Metadata-Version: 2.1
Name: assembly-stats
Version: 0.1
Summary: Calculates both scaffold and contig statistics (N50, L50, etc.) from a scaffold FASTA file.
Home-page: https://github.com/MikeTrizna/assembly_stats
Author: Mike Trizna
Author-email: triznam@si.edu
License: UNKNOWN
Platform: UNKNOWN
Classifier: Programming Language :: Python :: 3
Classifier: Operating System :: OS Independent
Description-Content-Type: text/markdown
Requires-Dist: numpy

# assembly_stats

A Python script that takes a FASTA file as input and calculates both scaffold and contig statistics (N50, L50, etc.) from a scaffold FASTA file. It does this by breaking each scaffold wherever there is more than one N and then calculating statistics for both the scaffolds and contigs.

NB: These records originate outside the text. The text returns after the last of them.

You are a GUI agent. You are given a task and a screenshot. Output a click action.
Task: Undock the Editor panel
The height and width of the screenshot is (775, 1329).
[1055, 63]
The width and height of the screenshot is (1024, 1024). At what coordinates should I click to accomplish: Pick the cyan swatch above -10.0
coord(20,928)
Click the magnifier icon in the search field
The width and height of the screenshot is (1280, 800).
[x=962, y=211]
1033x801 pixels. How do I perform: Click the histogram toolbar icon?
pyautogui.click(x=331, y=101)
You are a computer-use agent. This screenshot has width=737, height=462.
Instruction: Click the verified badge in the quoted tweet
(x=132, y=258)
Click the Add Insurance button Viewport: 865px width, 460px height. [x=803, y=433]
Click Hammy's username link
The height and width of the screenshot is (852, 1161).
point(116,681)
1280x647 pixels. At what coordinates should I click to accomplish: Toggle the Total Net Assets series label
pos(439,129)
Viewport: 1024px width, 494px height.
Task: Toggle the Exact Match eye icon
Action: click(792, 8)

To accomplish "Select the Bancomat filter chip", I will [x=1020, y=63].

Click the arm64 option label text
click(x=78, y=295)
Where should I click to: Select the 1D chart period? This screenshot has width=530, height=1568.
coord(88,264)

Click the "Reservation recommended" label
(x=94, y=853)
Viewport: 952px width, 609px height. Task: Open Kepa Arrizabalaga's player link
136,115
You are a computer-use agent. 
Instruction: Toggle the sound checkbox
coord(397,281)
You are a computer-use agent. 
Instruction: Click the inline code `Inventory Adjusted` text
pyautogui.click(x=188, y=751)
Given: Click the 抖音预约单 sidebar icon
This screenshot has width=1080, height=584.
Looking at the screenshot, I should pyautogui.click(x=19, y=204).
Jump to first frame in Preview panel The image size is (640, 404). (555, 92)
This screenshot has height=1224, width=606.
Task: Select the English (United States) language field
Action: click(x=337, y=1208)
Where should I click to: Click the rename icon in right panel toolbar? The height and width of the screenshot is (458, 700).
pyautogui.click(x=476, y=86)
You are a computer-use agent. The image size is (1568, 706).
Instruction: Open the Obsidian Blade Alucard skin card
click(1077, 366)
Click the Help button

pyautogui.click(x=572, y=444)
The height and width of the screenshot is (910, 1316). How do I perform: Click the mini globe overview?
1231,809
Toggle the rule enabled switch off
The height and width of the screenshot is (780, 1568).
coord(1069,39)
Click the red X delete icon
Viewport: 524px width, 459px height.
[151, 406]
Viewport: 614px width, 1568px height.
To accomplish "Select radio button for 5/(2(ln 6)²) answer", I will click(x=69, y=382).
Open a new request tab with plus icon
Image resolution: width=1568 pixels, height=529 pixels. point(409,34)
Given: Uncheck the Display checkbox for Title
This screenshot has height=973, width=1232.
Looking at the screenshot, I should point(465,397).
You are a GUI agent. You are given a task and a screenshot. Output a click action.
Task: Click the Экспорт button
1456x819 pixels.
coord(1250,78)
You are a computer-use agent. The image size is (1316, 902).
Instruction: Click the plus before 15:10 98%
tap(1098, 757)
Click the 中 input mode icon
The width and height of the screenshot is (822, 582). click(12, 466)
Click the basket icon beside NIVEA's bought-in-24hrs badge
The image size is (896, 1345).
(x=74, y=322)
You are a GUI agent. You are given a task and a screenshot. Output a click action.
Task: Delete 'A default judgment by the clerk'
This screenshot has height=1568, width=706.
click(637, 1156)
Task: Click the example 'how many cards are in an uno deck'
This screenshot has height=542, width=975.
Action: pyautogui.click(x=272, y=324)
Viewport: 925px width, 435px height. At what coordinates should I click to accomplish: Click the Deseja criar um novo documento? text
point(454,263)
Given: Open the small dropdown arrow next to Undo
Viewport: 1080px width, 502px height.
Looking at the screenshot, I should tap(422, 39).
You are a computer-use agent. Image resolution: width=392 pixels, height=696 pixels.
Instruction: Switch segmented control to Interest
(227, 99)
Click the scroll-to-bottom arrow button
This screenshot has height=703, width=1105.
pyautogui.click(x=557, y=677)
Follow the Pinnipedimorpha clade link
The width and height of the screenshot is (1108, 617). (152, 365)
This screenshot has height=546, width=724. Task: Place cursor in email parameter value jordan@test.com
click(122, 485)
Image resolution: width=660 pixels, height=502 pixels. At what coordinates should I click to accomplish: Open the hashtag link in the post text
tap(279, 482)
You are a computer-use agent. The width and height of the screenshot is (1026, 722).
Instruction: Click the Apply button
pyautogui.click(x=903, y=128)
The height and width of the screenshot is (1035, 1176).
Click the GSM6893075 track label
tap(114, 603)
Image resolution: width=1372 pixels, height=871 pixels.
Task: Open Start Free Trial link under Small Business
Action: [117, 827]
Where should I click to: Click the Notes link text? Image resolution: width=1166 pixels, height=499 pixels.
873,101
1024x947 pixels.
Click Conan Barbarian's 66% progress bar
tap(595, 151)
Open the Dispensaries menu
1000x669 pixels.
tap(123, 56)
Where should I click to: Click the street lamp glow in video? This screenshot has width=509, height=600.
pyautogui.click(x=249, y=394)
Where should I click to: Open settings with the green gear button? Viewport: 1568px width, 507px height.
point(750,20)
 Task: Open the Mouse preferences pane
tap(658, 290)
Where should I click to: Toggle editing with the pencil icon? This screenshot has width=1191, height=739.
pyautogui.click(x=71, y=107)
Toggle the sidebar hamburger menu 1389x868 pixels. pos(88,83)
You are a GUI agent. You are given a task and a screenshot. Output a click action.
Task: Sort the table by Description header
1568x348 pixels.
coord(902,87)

This is a re-write of fasta_metadata_parser to speed up the old implementation, and -- most importantly -- to learn how to install Python scripts onto the Smithsonian HPC.


## Usage

The only Python library that this script relies on is NumPy, but this is installed and set up in a conda environment on the HPC.

``` 
  # Load the HPC assembly_stats module, which activates a conda environment
  # with the appropriate versions of Python and NumPy installed.

  $ module load bioinformatics/assembly_stats

  # Now that the module is loaded, assembly_stats.py should be accessible directly
  # in your PATH.

  $ assembly_stats.py [genome_file.fasta]
```

After calculating the statistics for the genome assembly, they will be printed out in JSON format.

Next steps
----------

* Add ability to save NumPy sequence length arrays for further visualization, since generating these are what takes the most time.